Ausgabe: 04 / 2007
Seite: 127

Ende der Hängepartie

Von Axel Hecht

KOMMENTAR

Diese Sammlung kommt einfach nicht aus den Schlagzeilen heraus: Die Darmstädter Kosmetikerben ("Wella") Sylvia und Ulrich Ströher werden ihre Kunstwerke, die sie erst 2005 vom Duisburger Bau-Investor Hans Grothe erworben hatten, aus Bonn abziehen. Damit verliert die Stadt einen auf 400 Werke geschätzten Bilderberg vornehmlich westdeutscher Gegenwartskunst von Georg Baselitz bis zu Gerhard Richter.

Als der große Kunsttransfer geschah, war die Öffentlichkeit noch mit der Zusage beschwichtigt worden, die neuen Eigentümer würden in den bestehenden Leihvertrag einsteigen, der die Bilder bis 2025 ans Kunstmuseum Bonn band. Ein vernünftiges und auch für die Ströhers durchaus günstiges Abkommen:

Schließlich wurde ihr neuer Kunstschatz weiterhin in Bonn deponiert und zudem gepflegt.

Einzelne Werke waren in der Schausammlung präsent.

Nach Tische las es sich schon bald anders: Die Ströhers, so war zu hören, wünschten mehr Mitsprache bei der Ausstellungspolitik, nun kam wohl auch noch ein Konflikt um Konservierungsmaßnahmen dazu. Die Autonomie des Museums stand auf dem Spiel.

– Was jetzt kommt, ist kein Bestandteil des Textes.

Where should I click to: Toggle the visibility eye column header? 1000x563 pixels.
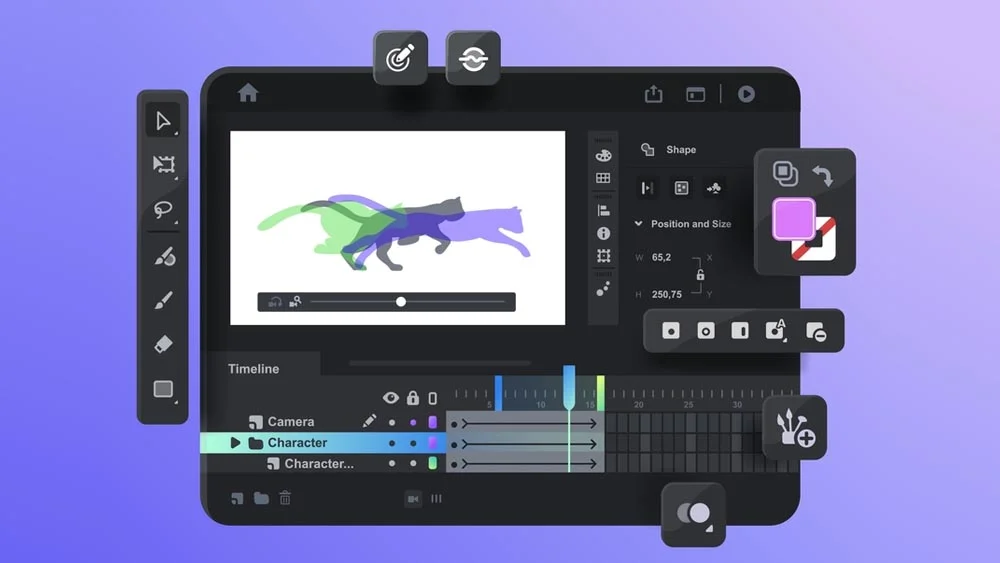[x=391, y=398]
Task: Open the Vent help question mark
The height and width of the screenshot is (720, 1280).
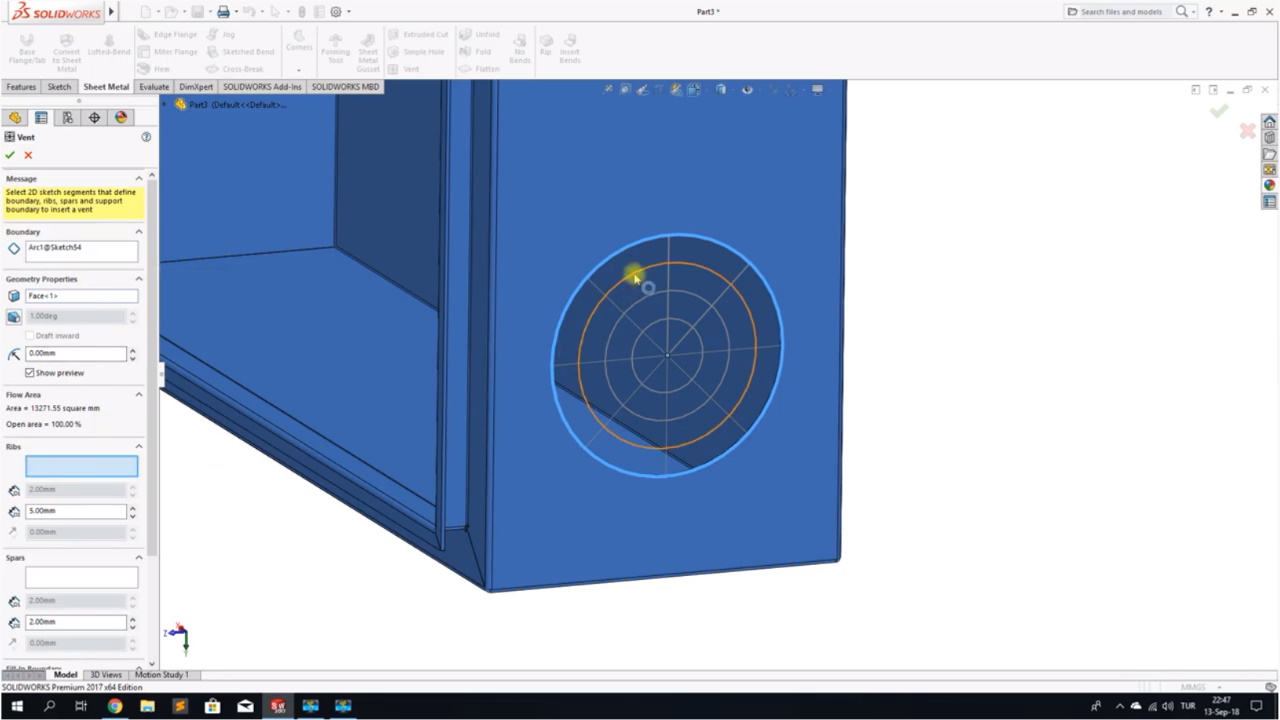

Direktor Dieter Ronte, im langen Kontakt mit fordernden Leihgebern erprobt, inzwischen wohl aber auch ermüdet, sprach davon, dass "die Chemie nicht gestimmt" habe. Bonn muss froh sein, dass die Hängepartie endlich ein Ende hat. Der Preis für das stets brüchige Kunstglück schien stets hoch: Schon die Planung des neuen Hauses war einst auf die teils riesigen Formate neudeutscher Malerei zugeschnitten gewesen, danach hatten Pflege und Deponierung Jahr für Jahr viel Geld gekostet. Den anderen Kommunen sollte Bonn durchaus ein Beispiel sein und signalisieren:

Macht euch nicht zum Spielball fordernder Leihgeber.